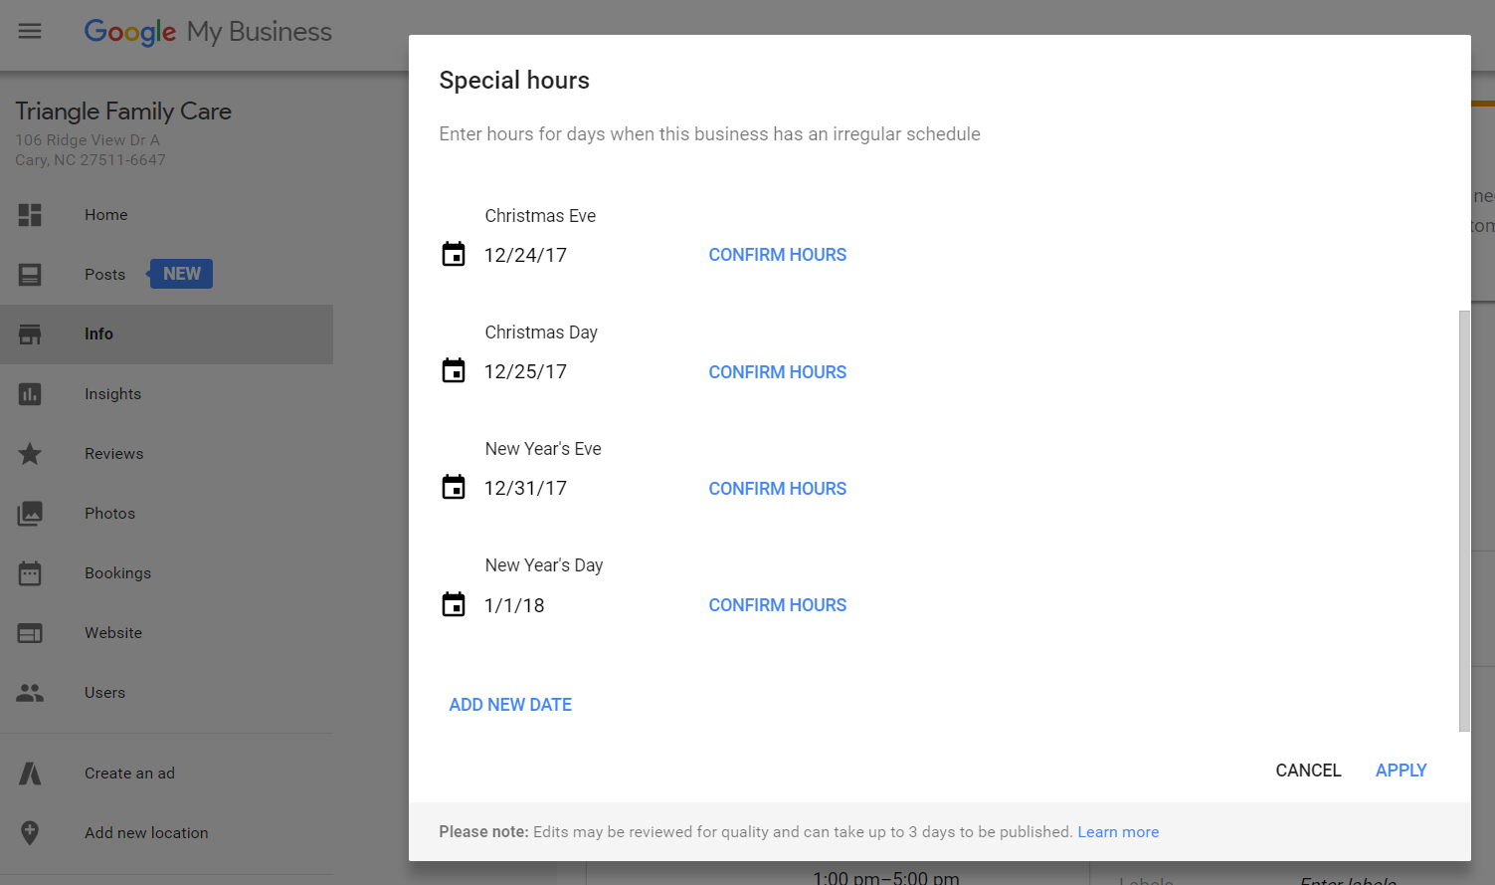Click the calendar icon for Christmas Eve
Image resolution: width=1495 pixels, height=885 pixels.
pyautogui.click(x=454, y=255)
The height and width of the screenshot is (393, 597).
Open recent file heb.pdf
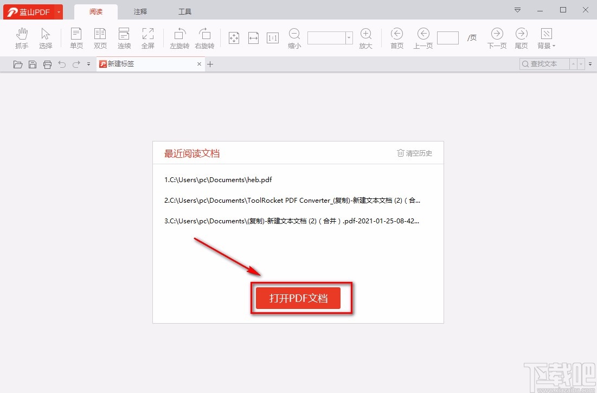(217, 179)
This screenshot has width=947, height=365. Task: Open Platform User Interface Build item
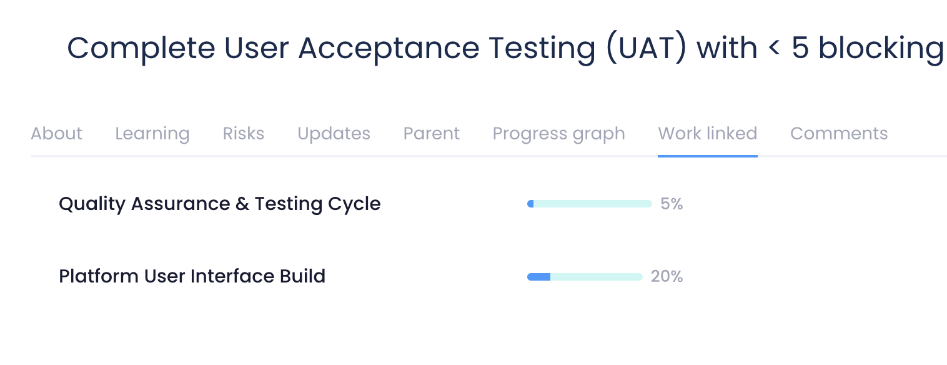[x=192, y=276]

**BRIEF**
Your answer must be the lines from the one containing "This screenshot has" through the last line of the listing above, restated word for word, with no pictures.

**SOLUTION FOR THIS TASK**
This screenshot has width=947, height=365. Task: Open Platform User Interface Build item
[x=192, y=276]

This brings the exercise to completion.